Mit- statt Gegeneinander
Doch wie kommt man auf die Idee, eine solche Wettkampfreihe ins Leben zu rufen? „Wir waren nicht einverstanden mit einigen Dingen, die im organisierten Wettkampfbetrieb vorgefallen sind“, berichtet Thomas Koch. Er ist Sportwart des Boxverbandes Nordrhein-Westfalen und des Mittelrheinischen Amateur-Box-Verbandes und zugleich Koordinator des PBC für den Deutschland Cup. „Für den Liga-Betrieb werden die Rahmenbedingungen vorab schriftlich festgehalten, nur bei den Veranstaltungen erinnert man sich oft nicht mehr daran. Aus diesem Grund haben wir uns gesagt: Wir müssen Voraussetzungen schaffen, die es ermöglichen, unter gleichen Bedingungen Hin- und Rückkämpfe zu bestreiten, um die Teilnehmer ans Boxen zu kriegen. Beim
Deutschland Cup ist das der Fall.
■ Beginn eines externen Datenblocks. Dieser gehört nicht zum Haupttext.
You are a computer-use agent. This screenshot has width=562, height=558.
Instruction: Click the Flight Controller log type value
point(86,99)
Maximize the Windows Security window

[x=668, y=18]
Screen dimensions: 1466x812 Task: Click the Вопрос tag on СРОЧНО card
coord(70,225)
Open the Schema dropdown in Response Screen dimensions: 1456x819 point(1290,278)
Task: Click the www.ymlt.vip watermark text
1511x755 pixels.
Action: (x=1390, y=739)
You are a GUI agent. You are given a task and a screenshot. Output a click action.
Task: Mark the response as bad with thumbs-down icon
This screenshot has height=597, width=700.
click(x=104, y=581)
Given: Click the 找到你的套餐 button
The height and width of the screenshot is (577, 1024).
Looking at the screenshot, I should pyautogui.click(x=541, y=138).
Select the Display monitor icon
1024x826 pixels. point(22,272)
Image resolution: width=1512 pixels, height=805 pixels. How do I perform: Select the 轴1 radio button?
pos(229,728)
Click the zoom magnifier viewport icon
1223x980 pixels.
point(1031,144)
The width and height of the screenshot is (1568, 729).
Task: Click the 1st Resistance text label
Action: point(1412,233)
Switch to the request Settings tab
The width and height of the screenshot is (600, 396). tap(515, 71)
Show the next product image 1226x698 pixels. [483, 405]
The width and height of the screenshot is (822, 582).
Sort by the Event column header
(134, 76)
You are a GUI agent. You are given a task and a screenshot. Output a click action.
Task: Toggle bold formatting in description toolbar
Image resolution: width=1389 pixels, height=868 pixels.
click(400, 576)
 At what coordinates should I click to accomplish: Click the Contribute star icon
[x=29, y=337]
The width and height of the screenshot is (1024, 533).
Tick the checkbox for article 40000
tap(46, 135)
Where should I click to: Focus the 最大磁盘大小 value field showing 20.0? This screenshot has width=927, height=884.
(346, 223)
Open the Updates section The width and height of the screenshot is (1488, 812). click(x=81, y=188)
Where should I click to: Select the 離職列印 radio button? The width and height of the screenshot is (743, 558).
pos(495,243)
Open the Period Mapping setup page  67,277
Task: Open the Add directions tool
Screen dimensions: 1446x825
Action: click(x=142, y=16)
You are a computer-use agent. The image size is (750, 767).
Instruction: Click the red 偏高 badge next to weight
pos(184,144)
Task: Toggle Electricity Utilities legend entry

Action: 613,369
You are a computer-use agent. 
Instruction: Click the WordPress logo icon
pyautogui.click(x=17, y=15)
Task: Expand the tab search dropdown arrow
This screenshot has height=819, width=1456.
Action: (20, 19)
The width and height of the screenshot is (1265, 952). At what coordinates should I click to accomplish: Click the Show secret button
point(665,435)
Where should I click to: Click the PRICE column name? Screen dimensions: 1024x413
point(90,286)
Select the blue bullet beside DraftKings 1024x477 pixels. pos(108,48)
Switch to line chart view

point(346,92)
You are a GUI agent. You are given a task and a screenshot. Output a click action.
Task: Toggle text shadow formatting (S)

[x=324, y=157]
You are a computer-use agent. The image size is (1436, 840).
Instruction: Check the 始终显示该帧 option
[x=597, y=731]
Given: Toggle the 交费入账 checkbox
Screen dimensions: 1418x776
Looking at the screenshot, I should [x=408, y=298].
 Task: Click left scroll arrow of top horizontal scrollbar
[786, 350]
Hier werden die Sportler im Vorfeld gemeldet, sodass jeder weiß, mit wem man es zu tun hat und in welcher Gewichtsklasse die Leute antreten. Trotz des sportlichen Vergleichs, der im Vordergrund steht, beruht hier vieles auf Gegenseitigkeit. Die Kameradschaft und das freundschaftliche Zusammenarbeiten der Vereine sind uns sehr wichtig.“
Eigene Regeln
Der Deutschland Cup, der während der Corona-Pandemie ins Leben gerufen wurde, um den Sportbetrieb am Laufen zu halten, ist vollkommen autark vom Deutschen Boxsport-Verband. Zwar wird nach den offiziellen Wettkampfbestimmungen geboxt, aber das war es dann auch schon. „Wir machen unsere eigenen Regeln“, sagt Thomas Dick. Was im ersten Moment aufsässig klingt, meint aber etwas ganz anderes. Hier geht es nicht um Widerstand gegen Verbandsstrukturen, sondern um eine pragmatische Herangehensweise und ein unbürokratisches Miteinander im Sinne des Sports.
Wie das aussehen kann, erzählt Thomas Koch: „Unser 60-Kilo-Mann schreibt mittags in der Uni eine Klausur und boxt abends für uns in Hamburg. Er müsste um 17 Uhr zur Waage, kommt aber erst um 18 Uhr in Hamburg am Bahnhof an. Also sprechen wir mit dem Ausrichter: Ist es ein Problem, wenn er später kommt, auf die Waage geht und dann den letzten Kampf bestreitet? Nein, ist es nicht. Sein Gegner wiegt 300 Gramm zu viel. Streng genommen müsste er den Schwitzanzug anziehen und einmal um den Block laufen. Wir haben uns stattdessen abgesprochen und der Kampf konnte auch so stattfinden. Alles im Sinne des Sports. Schließlich bringt es keinem etwas, 500 Kilometer umsonst zu fahren, weil am Ende kein Gegner da steht.“
Damit dieser unbürokratische Ansatz erhalten bleibt, ist man beim PBC ebenso wie in Hamburg und Landshut vorsichtig, was eine Erweiterung des Teilnehmerfeldes angeht. Anfragen gibt es immer wieder. Auch aktuell sind wieder Vereine interessiert. Doch die Pulheimer sind darauf bedacht, die Stimmung und den Zusammenhalt zu bewahren. Vereine müssten deshalb bereit sein, im Sinne des Boxens Kompromisse einzugehen.